TO BE DONE: Copy the following items line for line, without changing anything.

┌─ SUPPLIED INFORMATION

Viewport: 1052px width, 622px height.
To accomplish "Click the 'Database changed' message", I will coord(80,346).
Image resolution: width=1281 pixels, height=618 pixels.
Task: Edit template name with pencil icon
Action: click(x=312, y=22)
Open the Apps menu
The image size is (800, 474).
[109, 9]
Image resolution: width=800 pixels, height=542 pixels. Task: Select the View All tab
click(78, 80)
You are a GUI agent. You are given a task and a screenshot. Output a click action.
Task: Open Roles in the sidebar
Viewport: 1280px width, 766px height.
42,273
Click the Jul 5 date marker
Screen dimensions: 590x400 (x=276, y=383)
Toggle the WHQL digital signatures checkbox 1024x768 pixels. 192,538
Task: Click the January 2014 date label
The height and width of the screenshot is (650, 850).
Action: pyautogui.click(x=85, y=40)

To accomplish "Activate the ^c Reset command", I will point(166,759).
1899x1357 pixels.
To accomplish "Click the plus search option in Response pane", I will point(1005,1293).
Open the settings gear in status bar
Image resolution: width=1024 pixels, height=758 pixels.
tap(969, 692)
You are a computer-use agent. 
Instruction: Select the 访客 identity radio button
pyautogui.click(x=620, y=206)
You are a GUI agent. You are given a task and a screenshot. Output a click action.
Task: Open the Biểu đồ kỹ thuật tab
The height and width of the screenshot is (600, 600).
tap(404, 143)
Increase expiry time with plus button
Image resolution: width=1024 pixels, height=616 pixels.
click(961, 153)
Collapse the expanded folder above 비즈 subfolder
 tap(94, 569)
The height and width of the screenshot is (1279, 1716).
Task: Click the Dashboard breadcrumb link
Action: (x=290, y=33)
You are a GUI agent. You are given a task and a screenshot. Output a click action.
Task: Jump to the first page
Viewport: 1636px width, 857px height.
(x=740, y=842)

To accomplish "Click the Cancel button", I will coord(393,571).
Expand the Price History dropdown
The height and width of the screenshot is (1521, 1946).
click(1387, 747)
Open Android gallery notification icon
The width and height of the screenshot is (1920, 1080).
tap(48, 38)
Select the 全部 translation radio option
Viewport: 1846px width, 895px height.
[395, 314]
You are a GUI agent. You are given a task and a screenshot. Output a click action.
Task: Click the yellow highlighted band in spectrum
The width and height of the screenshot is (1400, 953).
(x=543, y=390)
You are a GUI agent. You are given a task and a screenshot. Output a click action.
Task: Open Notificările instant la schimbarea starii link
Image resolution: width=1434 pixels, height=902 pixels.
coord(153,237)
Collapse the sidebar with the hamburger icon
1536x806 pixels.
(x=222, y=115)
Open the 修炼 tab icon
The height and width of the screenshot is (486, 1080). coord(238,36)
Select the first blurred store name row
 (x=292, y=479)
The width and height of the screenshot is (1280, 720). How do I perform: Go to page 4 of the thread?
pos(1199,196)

└─

ANSWER TO THIS TASK:
Viewport: 1052px width, 622px height.
To accomplish "Click the 'Database changed' message", I will coord(80,346).
Image resolution: width=1281 pixels, height=618 pixels.
Task: Edit template name with pencil icon
Action: click(x=312, y=22)
Open the Apps menu
The image size is (800, 474).
[109, 9]
Image resolution: width=800 pixels, height=542 pixels. Task: Select the View All tab
click(78, 80)
You are a GUI agent. You are given a task and a screenshot. Output a click action.
Task: Open Roles in the sidebar
Viewport: 1280px width, 766px height.
42,273
Click the Jul 5 date marker
Screen dimensions: 590x400 (x=276, y=383)
Toggle the WHQL digital signatures checkbox 1024x768 pixels. 192,538
Task: Click the January 2014 date label
The height and width of the screenshot is (650, 850).
Action: pyautogui.click(x=85, y=40)

To accomplish "Activate the ^c Reset command", I will point(166,759).
1899x1357 pixels.
To accomplish "Click the plus search option in Response pane", I will point(1005,1293).
Open the settings gear in status bar
Image resolution: width=1024 pixels, height=758 pixels.
tap(969, 692)
You are a computer-use agent. 
Instruction: Select the 访客 identity radio button
pyautogui.click(x=620, y=206)
You are a GUI agent. You are given a task and a screenshot. Output a click action.
Task: Open the Biểu đồ kỹ thuật tab
The height and width of the screenshot is (600, 600).
tap(404, 143)
Increase expiry time with plus button
Image resolution: width=1024 pixels, height=616 pixels.
click(961, 153)
Collapse the expanded folder above 비즈 subfolder
 tap(94, 569)
The height and width of the screenshot is (1279, 1716).
Task: Click the Dashboard breadcrumb link
Action: (x=290, y=33)
You are a GUI agent. You are given a task and a screenshot. Output a click action.
Task: Jump to the first page
Viewport: 1636px width, 857px height.
(x=740, y=842)

To accomplish "Click the Cancel button", I will coord(393,571).
Expand the Price History dropdown
The height and width of the screenshot is (1521, 1946).
click(1387, 747)
Open Android gallery notification icon
The width and height of the screenshot is (1920, 1080).
tap(48, 38)
Select the 全部 translation radio option
Viewport: 1846px width, 895px height.
[395, 314]
You are a GUI agent. You are given a task and a screenshot. Output a click action.
Task: Click the yellow highlighted band in spectrum
The width and height of the screenshot is (1400, 953).
(x=543, y=390)
You are a GUI agent. You are given a task and a screenshot. Output a click action.
Task: Open Notificările instant la schimbarea starii link
Image resolution: width=1434 pixels, height=902 pixels.
coord(153,237)
Collapse the sidebar with the hamburger icon
1536x806 pixels.
(x=222, y=115)
Open the 修炼 tab icon
The height and width of the screenshot is (486, 1080). coord(238,36)
Select the first blurred store name row
 (x=292, y=479)
The width and height of the screenshot is (1280, 720). How do I perform: Go to page 4 of the thread?
pos(1199,196)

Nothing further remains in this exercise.